Carnal Art, a form of sculpture initiated by the French artist Orlan, uses the human body as a basic material and plastic surgery as a method of creation. Orlan has stated: “My work is a struggle against the innate, the inexorable, the programmed, Nature, DNA (which is our direct rival as far as artists of representation are concerned), and God!”
Transhumanism, abbreviated as H+, is an international intellectual and cultural movement that affirms the possibility and desirability of fundamentally transforming the human condition to eliminate aging and to greatly enhance human intellectual, physical, and psychological capacities.
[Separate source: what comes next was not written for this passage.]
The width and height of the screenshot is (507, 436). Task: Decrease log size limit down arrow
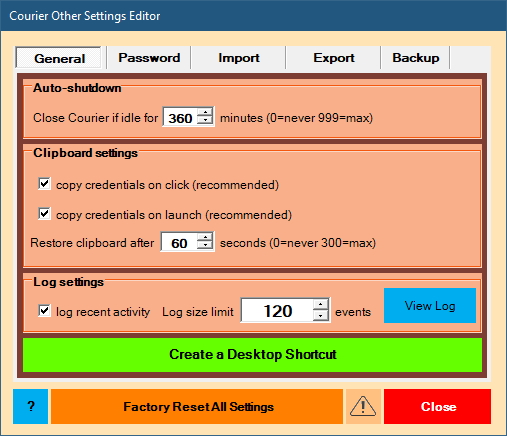click(x=321, y=315)
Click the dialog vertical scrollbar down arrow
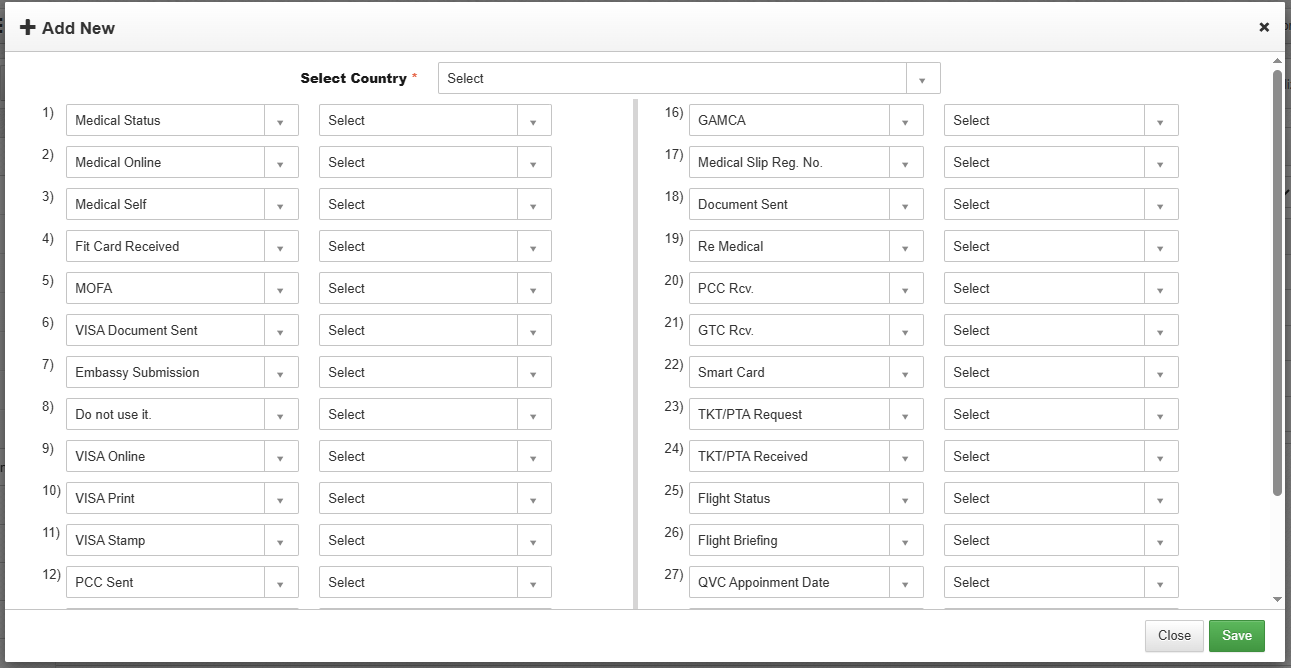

They predict that human beings may eventually be able to transform themselves into beings with such greatly expanded abilities as to merit the label of "posthuman".
Natasha Vita-More, chair of H+, her research concerns the aesthetics of human enhancement and radical life expansion, with a focus on sciences and technologies. Since the 1990s, she has focused on the relationship between design, science and technology. Her work approaches human enhancement and methods for elevating human capabilities toward life expansion.
The transhumanist thinkers rely on biotechnology and other emerging technologies. For some artists as transhumanists and bio-art, they are looking for new media of expression, for others they want to achieve immortality (immortalist movement) through technology extension and biomedicalization.
Other artists explore themes related to the transformation of the body, such as the performance artist Marina Abramovic. In 2005, an exhibition called "Becoming Animal" at the Museum of Contemporary Art in Massachusetts presented works of twelve artists whose works deal with the effects of technology to erase the boundary between humans and non-humans.